Travail domestique au Sénégal : l’Assemblée nationale veut renforcer la protection sociale et encadrer les agences de placement
Le statut des travailleuses domestiques et la régulation des agences de placement s’imposent désormais parmi les priorités du débat social au Sénégal. Réunis lors d’un Forum national consacré à la protection sociale et sanitaire des travailleuses domestiques, parlementaires, acteurs de la société civile, chercheurs et défenseurs des droits humains ont appelé à des réformes urgentes pour mieux protéger une catégorie de travailleuses longtemps restée en marge des mécanismes de protection sociale.
À l’ouverture de cette rencontre organisée par le Centre de recherche et d’action sur les droits économiques, sociaux et culturels (CRADESC), le député Ousmane Ciss, vice-président de la Commission du développement durable et de la transition écologique de l’Assemblée nationale, a souligné la volonté du Parlement de s’impliquer davantage dans la défense des droits des travailleurs les plus vulnérables.
Selon lui, les travailleuses domestiques doivent bénéficier des mêmes garanties que les autres catégories professionnelles, notamment en matière de couverture sanitaire, de sécurité sociale et de retraite.
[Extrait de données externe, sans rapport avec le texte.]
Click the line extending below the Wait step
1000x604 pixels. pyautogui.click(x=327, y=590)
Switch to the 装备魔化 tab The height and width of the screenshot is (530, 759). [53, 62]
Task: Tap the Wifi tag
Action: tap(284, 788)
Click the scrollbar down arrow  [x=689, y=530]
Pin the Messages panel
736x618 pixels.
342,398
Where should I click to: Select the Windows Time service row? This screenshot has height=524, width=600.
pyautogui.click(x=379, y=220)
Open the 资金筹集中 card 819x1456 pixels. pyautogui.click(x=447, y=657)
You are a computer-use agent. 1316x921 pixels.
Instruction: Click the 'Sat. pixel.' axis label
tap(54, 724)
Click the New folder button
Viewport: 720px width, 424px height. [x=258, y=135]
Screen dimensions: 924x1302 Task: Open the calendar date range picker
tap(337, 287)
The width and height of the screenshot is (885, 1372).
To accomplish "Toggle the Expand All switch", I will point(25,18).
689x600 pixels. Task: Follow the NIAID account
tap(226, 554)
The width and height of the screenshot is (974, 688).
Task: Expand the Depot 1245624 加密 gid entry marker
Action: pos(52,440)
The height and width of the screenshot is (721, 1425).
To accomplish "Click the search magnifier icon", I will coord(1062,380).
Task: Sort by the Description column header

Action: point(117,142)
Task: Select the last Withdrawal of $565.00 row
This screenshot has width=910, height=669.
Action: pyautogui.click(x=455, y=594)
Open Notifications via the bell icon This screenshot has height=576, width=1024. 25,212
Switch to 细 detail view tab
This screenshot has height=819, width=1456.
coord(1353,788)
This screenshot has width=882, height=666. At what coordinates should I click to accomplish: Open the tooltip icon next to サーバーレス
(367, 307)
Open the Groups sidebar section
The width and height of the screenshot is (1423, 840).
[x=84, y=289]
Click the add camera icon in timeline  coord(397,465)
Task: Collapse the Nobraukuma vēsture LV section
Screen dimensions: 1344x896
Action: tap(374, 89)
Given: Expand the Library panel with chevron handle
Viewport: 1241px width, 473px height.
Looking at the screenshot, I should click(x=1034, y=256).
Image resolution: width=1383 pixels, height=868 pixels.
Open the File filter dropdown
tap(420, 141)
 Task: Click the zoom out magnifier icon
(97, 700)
Il a plaidé pour leur intégration progressive dans les dispositifs de la Caisse de sécurité sociale (CSS) et de l’Institution de prévoyance retraite du Sénégal (IPRES), tout en tenant compte des spécificités du secteur.
Un secteur essentiel mais largement précaire
Le travail domestique constitue l’un des secteurs les plus importants de l’économie informelle en Afrique. D’après les estimations de l’Organisation internationale du travail (OIT), plusieurs millions de personnes exercent cette activité sur le continent, dont une majorité de femmes et de jeunes filles.
Au Sénégal, le secteur est fortement féminisé et demeure marqué par la précarité. Beaucoup de travailleuses domestiques exercent sans contrat écrit, sans couverture médicale et sans accès aux mécanismes de protection sociale prévus par la législation du travail.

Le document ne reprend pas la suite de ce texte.